- **WRITTEN PROBLEM**
Please edit the records below, changing every "coordinate pair" to "point" and leaving everything else as it is.

(Stored entries)
=======
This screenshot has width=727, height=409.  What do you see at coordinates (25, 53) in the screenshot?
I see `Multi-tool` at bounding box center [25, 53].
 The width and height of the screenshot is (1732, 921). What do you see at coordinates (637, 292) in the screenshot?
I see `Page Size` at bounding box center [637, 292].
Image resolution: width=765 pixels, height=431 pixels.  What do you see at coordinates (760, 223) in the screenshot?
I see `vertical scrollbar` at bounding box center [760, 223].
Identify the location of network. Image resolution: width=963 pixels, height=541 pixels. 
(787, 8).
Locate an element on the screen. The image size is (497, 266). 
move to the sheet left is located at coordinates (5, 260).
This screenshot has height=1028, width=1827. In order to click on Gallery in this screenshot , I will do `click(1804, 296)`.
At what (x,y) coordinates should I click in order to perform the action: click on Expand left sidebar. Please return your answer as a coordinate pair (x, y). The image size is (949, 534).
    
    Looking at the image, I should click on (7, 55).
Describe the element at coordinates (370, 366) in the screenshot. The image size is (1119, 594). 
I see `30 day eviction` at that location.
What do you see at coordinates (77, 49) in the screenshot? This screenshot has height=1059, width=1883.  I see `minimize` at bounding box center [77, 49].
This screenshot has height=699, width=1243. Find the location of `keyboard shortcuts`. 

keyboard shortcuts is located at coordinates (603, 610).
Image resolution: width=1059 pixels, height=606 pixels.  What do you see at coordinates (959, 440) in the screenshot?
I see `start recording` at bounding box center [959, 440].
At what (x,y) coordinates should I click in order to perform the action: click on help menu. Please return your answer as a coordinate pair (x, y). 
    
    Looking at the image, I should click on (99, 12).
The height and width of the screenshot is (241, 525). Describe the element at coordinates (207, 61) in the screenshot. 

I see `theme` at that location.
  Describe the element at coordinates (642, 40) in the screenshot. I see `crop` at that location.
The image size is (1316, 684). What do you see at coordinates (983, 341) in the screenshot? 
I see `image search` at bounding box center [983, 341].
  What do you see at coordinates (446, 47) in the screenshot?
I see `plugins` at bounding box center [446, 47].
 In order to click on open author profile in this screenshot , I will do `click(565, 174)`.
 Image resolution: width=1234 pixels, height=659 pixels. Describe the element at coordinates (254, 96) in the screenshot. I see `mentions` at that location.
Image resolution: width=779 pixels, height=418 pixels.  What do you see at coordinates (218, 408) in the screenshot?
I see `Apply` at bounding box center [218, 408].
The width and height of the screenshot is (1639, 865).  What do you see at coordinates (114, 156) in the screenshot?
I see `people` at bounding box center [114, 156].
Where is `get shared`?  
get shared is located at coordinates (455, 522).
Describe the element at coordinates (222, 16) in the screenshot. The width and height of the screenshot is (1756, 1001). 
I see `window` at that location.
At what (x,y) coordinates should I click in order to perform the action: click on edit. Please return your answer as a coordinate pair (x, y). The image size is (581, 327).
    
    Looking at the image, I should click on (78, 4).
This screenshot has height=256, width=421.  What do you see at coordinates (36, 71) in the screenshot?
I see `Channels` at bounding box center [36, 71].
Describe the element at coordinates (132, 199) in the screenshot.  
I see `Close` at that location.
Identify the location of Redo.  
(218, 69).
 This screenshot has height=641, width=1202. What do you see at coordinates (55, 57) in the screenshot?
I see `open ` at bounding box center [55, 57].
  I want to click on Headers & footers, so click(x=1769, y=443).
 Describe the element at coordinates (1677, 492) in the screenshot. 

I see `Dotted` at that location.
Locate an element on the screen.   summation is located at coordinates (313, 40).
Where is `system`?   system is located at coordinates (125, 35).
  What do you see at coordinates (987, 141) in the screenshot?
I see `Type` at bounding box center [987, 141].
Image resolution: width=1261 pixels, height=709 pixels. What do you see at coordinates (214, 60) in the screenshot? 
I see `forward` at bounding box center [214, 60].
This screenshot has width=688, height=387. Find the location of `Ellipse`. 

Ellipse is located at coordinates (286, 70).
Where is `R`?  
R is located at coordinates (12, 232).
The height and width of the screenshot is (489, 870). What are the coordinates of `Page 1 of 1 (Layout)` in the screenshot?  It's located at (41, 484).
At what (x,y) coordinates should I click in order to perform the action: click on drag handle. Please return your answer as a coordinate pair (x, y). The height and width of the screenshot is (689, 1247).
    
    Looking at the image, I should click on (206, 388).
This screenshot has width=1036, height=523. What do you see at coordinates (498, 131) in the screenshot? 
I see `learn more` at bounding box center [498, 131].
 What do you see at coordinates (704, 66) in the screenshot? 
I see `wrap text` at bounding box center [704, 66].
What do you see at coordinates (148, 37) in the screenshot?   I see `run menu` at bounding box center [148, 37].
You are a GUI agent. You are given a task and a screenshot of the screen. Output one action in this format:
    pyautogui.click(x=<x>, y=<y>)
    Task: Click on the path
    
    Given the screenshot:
=======
- **WRITTEN ANSWER**
This screenshot has width=727, height=409.  What do you see at coordinates (25, 53) in the screenshot?
I see `Multi-tool` at bounding box center [25, 53].
 The width and height of the screenshot is (1732, 921). What do you see at coordinates (637, 292) in the screenshot?
I see `Page Size` at bounding box center [637, 292].
Image resolution: width=765 pixels, height=431 pixels.  What do you see at coordinates (760, 223) in the screenshot?
I see `vertical scrollbar` at bounding box center [760, 223].
Identify the location of network. Image resolution: width=963 pixels, height=541 pixels. 
(787, 8).
Locate an element on the screen. The image size is (497, 266). 
move to the sheet left is located at coordinates (5, 260).
This screenshot has height=1028, width=1827. In order to click on Gallery in this screenshot , I will do `click(1804, 296)`.
At what (x,y) coordinates should I click in order to perform the action: click on Expand left sidebar. Please return your answer as a point (x, y). The image size is (949, 534).
    
    Looking at the image, I should click on (7, 55).
Describe the element at coordinates (370, 366) in the screenshot. The image size is (1119, 594). 
I see `30 day eviction` at that location.
What do you see at coordinates (77, 49) in the screenshot? This screenshot has height=1059, width=1883.  I see `minimize` at bounding box center [77, 49].
This screenshot has height=699, width=1243. Find the location of `keyboard shortcuts`. 

keyboard shortcuts is located at coordinates (603, 610).
Image resolution: width=1059 pixels, height=606 pixels.  What do you see at coordinates (959, 440) in the screenshot?
I see `start recording` at bounding box center [959, 440].
At what (x,y) coordinates should I click in order to perform the action: click on help menu. Please return your answer as a point (x, y). 
    
    Looking at the image, I should click on (99, 12).
The height and width of the screenshot is (241, 525). Describe the element at coordinates (207, 61) in the screenshot. 

I see `theme` at that location.
  Describe the element at coordinates (642, 40) in the screenshot. I see `crop` at that location.
The image size is (1316, 684). What do you see at coordinates (983, 341) in the screenshot? 
I see `image search` at bounding box center [983, 341].
  What do you see at coordinates (446, 47) in the screenshot?
I see `plugins` at bounding box center [446, 47].
 In order to click on open author profile in this screenshot , I will do `click(565, 174)`.
 Image resolution: width=1234 pixels, height=659 pixels. Describe the element at coordinates (254, 96) in the screenshot. I see `mentions` at that location.
Image resolution: width=779 pixels, height=418 pixels.  What do you see at coordinates (218, 408) in the screenshot?
I see `Apply` at bounding box center [218, 408].
The width and height of the screenshot is (1639, 865).  What do you see at coordinates (114, 156) in the screenshot?
I see `people` at bounding box center [114, 156].
Where is `get shared`?  
get shared is located at coordinates (455, 522).
Describe the element at coordinates (222, 16) in the screenshot. The width and height of the screenshot is (1756, 1001). 
I see `window` at that location.
At what (x,y) coordinates should I click in order to perform the action: click on edit. Please return your answer as a point (x, y). The image size is (581, 327).
    
    Looking at the image, I should click on (78, 4).
This screenshot has height=256, width=421.  What do you see at coordinates (36, 71) in the screenshot?
I see `Channels` at bounding box center [36, 71].
Describe the element at coordinates (132, 199) in the screenshot.  
I see `Close` at that location.
Identify the location of Redo.  
(218, 69).
 This screenshot has height=641, width=1202. What do you see at coordinates (55, 57) in the screenshot?
I see `open ` at bounding box center [55, 57].
  I want to click on Headers & footers, so click(x=1769, y=443).
 Describe the element at coordinates (1677, 492) in the screenshot. 

I see `Dotted` at that location.
Locate an element on the screen.   summation is located at coordinates (313, 40).
Where is `system`?   system is located at coordinates (125, 35).
  What do you see at coordinates (987, 141) in the screenshot?
I see `Type` at bounding box center [987, 141].
Image resolution: width=1261 pixels, height=709 pixels. What do you see at coordinates (214, 60) in the screenshot? 
I see `forward` at bounding box center [214, 60].
This screenshot has width=688, height=387. Find the location of `Ellipse`. 

Ellipse is located at coordinates (286, 70).
Where is `R`?  
R is located at coordinates (12, 232).
The height and width of the screenshot is (489, 870). What are the coordinates of `Page 1 of 1 (Layout)` in the screenshot?  It's located at (41, 484).
At what (x,y) coordinates should I click in order to perform the action: click on drag handle. Please return your answer as a point (x, y). The height and width of the screenshot is (689, 1247).
    
    Looking at the image, I should click on (206, 388).
This screenshot has width=1036, height=523. What do you see at coordinates (498, 131) in the screenshot? 
I see `learn more` at bounding box center [498, 131].
 What do you see at coordinates (704, 66) in the screenshot? 
I see `wrap text` at bounding box center [704, 66].
What do you see at coordinates (148, 37) in the screenshot?   I see `run menu` at bounding box center [148, 37].
You are a GUI agent. You are given a task and a screenshot of the screen. Output one action in this format:
    pyautogui.click(x=<x>, y=<y>)
    Task: Click on the path
    
    Given the screenshot:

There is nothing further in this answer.